> Source text
#####

I love the response this post got when I first published it in summer 2009 — it really show the vast diversity of all our living spaces and cultures.
I‘m not a luddite — I love technology. I love the ways it enhances our home life in so many ways, from storing our food at adequate temperatures, to washing our clothes so that we don’t have to work our hands raw with a hand-cranked wringer. We have much to be thankful for in our generation.
But there’s something rather soothing about line-dried clothes, I find. I’m not exactly sure what it is, but during these warm summer months, I enjoy hanging our laundry out to dry daily, watching it flap in the breeze and shine whitely in the sun’s reflection.
Here are some of my favorite reasons for line-drying clothes during warm weather.
1. It saves money.
This is the obvious one. Dryers use up a lot of electricity — almost more than any other household appliance. The U.S. Department of Energy estimates that an electric clothes dryer accounts for almost six percent of a household’s annual electricity consumption.
That may not sound like a lot, but consider how many items in your modern-day dwelling use electricity. If you average $100 a month for your electric bill, your clothes dryer accounts for $72 per year. That’s almost another month of electricity in your home.
All I know is, since we’ve been line drying almost exclusively, our electric bill is considerably lower than it was last year. That’s a good enough reason for me. It cost us $20 for a drying rack and $4 for a ton of clothespins. Not a bad deal.
2. It saves the clothes.
Yes, dryers make your clothes softer, but they also weaken the fabric’s fibers much faster than if they had been air dried. All that lint after a cycle in the dryer? That’s fabric slowly wearing off of your clothes. It’s gradual, for sure, but in our family, we prefer buying fewer quality clothes, so I want them to last as long as possible.
Photo by Billy Verdin
3. We go through less laundry.

#####

> Exercise requirements
Quote the line-drying post between "1. It saves" and "saves the clothes.", inclusive.

> Entries provided
#####

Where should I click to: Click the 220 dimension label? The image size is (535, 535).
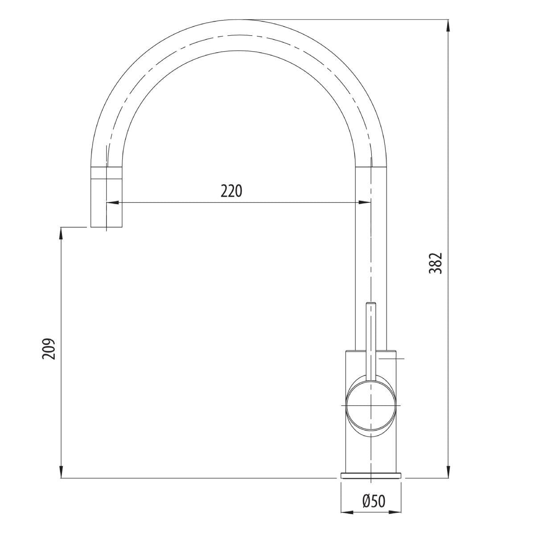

#####

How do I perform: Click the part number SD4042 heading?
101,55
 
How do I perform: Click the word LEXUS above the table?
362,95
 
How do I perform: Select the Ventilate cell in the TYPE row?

#####

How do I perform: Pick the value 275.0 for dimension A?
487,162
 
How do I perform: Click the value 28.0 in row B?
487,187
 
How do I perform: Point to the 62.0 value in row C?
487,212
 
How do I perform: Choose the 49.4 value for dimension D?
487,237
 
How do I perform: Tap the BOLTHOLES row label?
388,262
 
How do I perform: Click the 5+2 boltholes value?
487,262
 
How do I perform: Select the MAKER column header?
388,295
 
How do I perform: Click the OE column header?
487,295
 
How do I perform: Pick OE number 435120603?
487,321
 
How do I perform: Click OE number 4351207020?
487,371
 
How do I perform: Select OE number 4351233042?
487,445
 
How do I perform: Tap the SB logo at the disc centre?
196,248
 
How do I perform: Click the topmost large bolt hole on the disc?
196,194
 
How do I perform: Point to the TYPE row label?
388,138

#####

> Response to this exercise
1. It saves money.
This is the obvious one. Dryers use up a lot of electricity — almost more than any other household appliance. The U.S. Department of Energy estimates that an electric clothes dryer accounts for almost six percent of a household’s annual electricity consumption.
That may not sound like a lot, but consider how many items in your modern-day dwelling use electricity. If you average $100 a month for your electric bill, your clothes dryer accounts for $72 per year. That’s almost another month of electricity in your home.
All I know is, since we’ve been line drying almost exclusively, our electric bill is considerably lower than it was last year. That’s a good enough reason for me. It cost us $20 for a drying rack and $4 for a ton of clothespins. Not a bad deal.
2. It saves the clothes.